Aim: From the material below, pull out every line that contains the string "This", matching uppercase and lowercase exactly, and copy each one.

Data to process:
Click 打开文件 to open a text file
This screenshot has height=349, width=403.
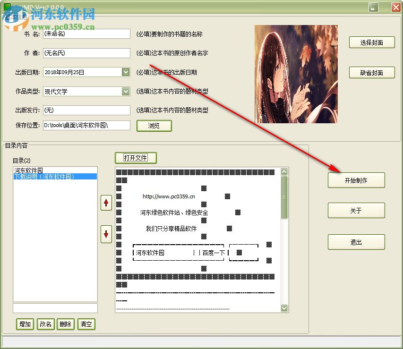click(x=136, y=158)
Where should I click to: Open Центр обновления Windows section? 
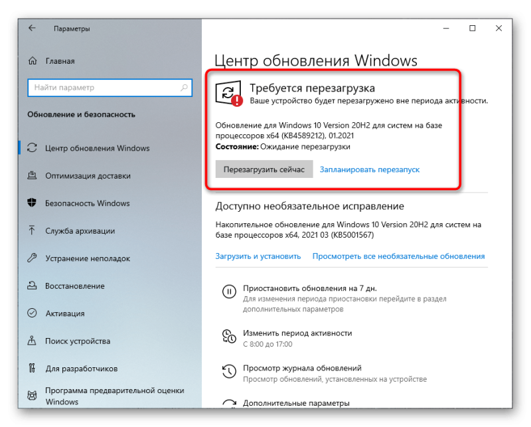(97, 148)
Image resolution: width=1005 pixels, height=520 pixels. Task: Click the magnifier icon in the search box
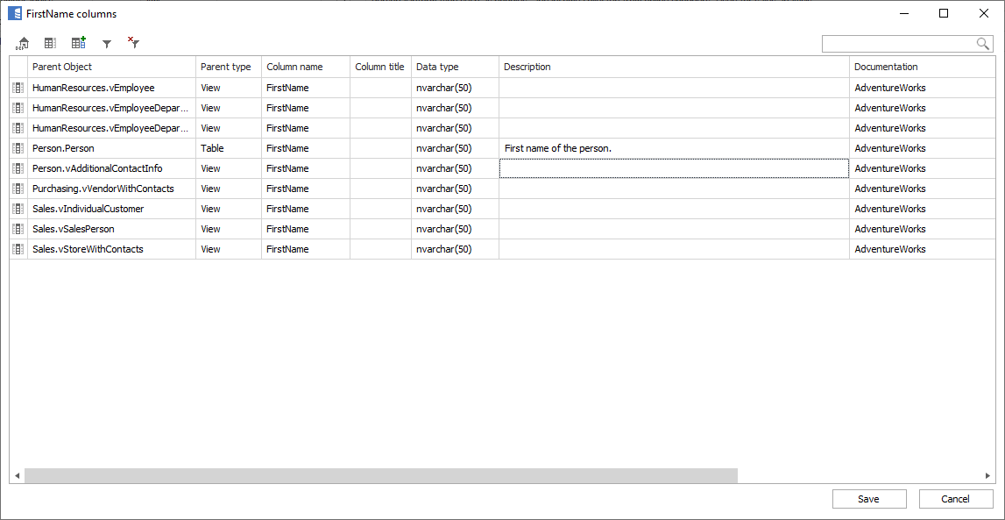click(x=983, y=44)
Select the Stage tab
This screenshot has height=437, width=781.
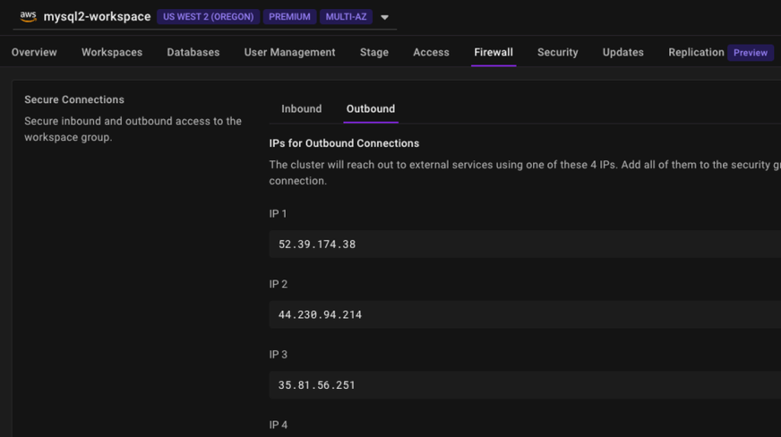pyautogui.click(x=374, y=53)
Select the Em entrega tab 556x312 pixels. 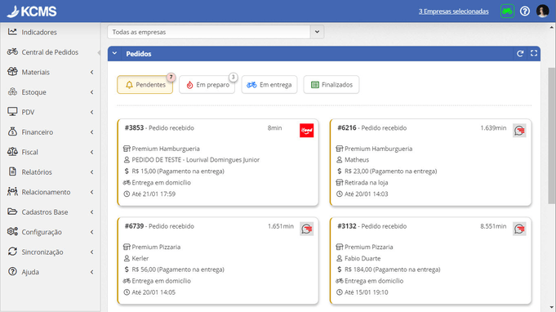(x=269, y=85)

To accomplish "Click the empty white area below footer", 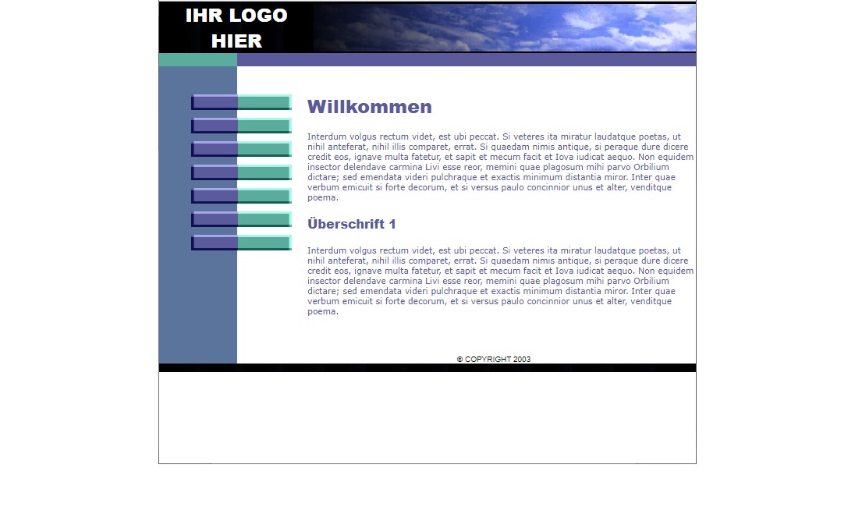I will click(x=427, y=417).
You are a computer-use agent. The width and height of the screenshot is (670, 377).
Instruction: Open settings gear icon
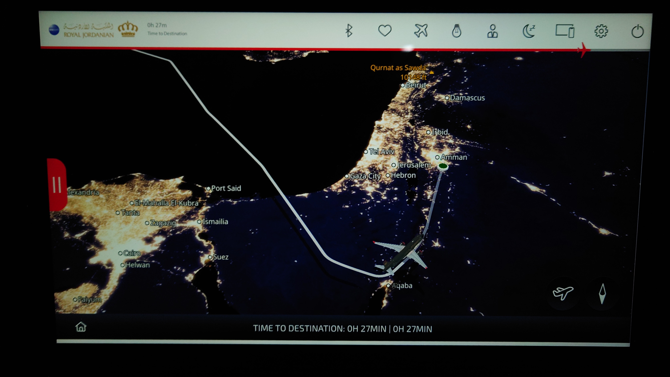coord(601,31)
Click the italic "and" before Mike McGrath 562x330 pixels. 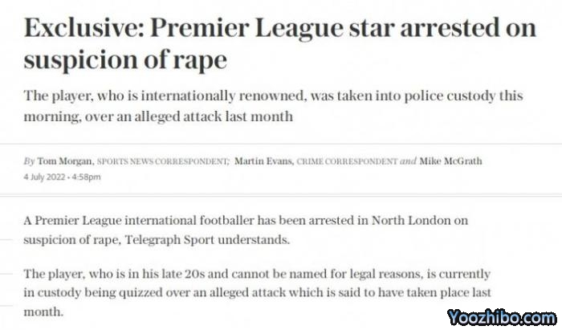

Exercise response:
This screenshot has height=349, width=403.
This screenshot has height=437, width=781.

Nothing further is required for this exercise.